Critiquing the critics
Can you trust film reviews?
A film’s fortunes hang on the opinion of a few newspaper critics. Should we trust them?
LABKULTUR has already covered one major challenge for creative industries businesses: how to estimate the demand for a product before it has been released. How can you estimate how many people will want to buy your DVD or see your film in the cinema. What the critics say makes a difference. According to the New York Times, an Oscar nomination is worth a 22% increase in sales, or $20 million dollars.
So it’s big business how your film is critically received. And exclusively for LABKULTUR I have crunched the numbers.Some film review syndication sites already give you an average of the score each reviewer gives a film, like Rotten Tomatoes does. This is a creditable approach for getting a reasonable figure.

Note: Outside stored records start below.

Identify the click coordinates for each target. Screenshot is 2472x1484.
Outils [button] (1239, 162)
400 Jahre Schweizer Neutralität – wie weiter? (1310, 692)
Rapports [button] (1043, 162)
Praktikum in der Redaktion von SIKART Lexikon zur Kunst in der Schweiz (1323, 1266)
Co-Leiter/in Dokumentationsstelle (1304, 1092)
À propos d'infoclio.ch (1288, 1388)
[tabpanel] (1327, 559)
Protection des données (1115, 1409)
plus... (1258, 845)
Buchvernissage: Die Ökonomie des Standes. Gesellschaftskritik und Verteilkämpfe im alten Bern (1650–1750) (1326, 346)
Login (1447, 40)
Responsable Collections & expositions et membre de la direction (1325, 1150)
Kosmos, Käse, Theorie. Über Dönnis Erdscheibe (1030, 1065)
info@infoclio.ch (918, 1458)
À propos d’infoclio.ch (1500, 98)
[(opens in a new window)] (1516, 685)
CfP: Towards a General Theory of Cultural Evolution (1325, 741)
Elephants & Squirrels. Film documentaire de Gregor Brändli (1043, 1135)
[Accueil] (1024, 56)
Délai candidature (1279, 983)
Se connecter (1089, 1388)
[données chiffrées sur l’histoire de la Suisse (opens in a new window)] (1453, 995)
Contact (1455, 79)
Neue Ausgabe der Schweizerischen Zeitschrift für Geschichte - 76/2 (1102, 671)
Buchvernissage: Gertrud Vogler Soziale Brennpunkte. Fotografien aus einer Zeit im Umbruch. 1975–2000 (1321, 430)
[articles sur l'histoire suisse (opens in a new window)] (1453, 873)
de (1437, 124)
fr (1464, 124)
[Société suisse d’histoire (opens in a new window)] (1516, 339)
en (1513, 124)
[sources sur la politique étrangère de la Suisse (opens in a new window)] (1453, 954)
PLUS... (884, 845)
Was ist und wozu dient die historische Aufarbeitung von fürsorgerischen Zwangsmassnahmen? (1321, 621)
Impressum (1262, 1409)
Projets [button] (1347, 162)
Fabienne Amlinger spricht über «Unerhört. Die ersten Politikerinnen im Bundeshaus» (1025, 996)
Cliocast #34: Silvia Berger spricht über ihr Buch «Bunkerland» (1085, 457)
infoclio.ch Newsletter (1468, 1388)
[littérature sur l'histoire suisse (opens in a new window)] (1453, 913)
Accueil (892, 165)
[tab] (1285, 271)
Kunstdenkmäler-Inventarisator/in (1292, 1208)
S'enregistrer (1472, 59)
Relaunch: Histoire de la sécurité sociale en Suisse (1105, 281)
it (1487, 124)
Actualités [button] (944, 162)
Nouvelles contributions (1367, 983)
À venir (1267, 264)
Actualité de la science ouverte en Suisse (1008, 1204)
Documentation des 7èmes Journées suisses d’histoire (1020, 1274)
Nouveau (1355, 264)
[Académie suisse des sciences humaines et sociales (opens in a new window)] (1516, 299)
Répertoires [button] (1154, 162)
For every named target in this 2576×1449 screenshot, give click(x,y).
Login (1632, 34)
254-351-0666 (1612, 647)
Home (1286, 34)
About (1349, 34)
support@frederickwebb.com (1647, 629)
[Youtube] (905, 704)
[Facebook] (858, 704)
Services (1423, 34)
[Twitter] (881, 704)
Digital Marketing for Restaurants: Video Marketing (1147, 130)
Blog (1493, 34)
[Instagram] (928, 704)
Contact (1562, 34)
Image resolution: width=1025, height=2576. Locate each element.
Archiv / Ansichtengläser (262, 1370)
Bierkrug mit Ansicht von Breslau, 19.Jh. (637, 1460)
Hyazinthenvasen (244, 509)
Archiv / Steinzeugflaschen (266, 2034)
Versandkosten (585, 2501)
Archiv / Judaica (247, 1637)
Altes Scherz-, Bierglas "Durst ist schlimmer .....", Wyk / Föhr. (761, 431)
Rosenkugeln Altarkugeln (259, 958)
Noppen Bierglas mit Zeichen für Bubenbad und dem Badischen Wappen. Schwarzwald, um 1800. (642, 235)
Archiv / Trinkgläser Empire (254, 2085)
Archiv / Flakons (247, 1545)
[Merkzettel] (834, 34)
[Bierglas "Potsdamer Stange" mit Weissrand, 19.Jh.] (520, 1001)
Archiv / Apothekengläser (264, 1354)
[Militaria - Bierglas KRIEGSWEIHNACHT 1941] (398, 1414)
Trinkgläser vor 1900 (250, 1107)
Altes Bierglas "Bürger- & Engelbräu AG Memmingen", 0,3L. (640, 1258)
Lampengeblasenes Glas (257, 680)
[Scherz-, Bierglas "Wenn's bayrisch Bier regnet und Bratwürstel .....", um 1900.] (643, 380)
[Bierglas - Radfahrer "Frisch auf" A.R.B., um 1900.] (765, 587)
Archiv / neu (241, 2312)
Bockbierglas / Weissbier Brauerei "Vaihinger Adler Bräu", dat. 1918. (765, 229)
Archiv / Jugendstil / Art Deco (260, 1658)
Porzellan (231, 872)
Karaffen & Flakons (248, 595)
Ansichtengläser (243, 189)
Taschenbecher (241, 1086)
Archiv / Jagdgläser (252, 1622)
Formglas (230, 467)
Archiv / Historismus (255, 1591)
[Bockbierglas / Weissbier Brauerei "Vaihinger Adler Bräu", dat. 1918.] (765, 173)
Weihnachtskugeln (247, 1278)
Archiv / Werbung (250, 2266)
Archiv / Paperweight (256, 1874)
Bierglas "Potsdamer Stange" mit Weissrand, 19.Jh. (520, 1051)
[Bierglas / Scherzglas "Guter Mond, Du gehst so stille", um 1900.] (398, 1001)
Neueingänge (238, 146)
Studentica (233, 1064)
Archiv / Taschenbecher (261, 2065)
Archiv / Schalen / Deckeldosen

But to understand how accurate critics are, the only benchmark you have is other critics. By measuring how much they disagree we can work out how accurate they are.
Crunching the data
Taking a sample of 20 recent releases and five reviewers, recording how they scored each film out of five, and tallying up the data has allowed me to conclude that in general - critics more or less agree on whether a film is dreadful or brilliant or not, but not much more. Of my sample of five, Empire Magazine is the most generous reviewer. On average, it scored 0.6 of a star higher than the meanest, which is Time Out London.
And on average, the standard deviation - the different between their scores and the average - of each review was about 0.7 of a star. This isn’t too bad. It means that if there are five audience members, one might rate it one star, one might rate it three stars, but most rate it two stars (as the critics did with Happy Feet II).
In other words, from readin any single review you can guess that if it scores 1 it’s a stinker, 5 it’s a good film, but anything in between and you’ll have to check another review too. And the critics agree on some films - Alvin and the Chipmunks: Chipwrecked was panned, The Sitter was universally agreed as mediocre.
But not on others, with Hugo and War Horse either great or mediocre, depending on who you ask. This chart shows the full list. The lower the score, the more critics agreed.

Different directions
Of course, the critics may want it another way. It’s clear from the success of the tabloid press that accuracy is not a well regarded factor in British journalism today. If they wanted to be scandalous and interesting, then the standard deviation would be very different.
And there’s a school of thought that says that left-wing newspapers and right-wing newspapers will have different opinions. There was some evidence of this, with the pro-Thatcher Telegraph giving the Iron Lady 4 stars, while the anti-Thatcher Mirror gave it two. The famed theatre critic, Kenneth Tynan, said that “a critic is someone who knows the way but can’t drive the car”. It is worth remembering that critics have different destinations.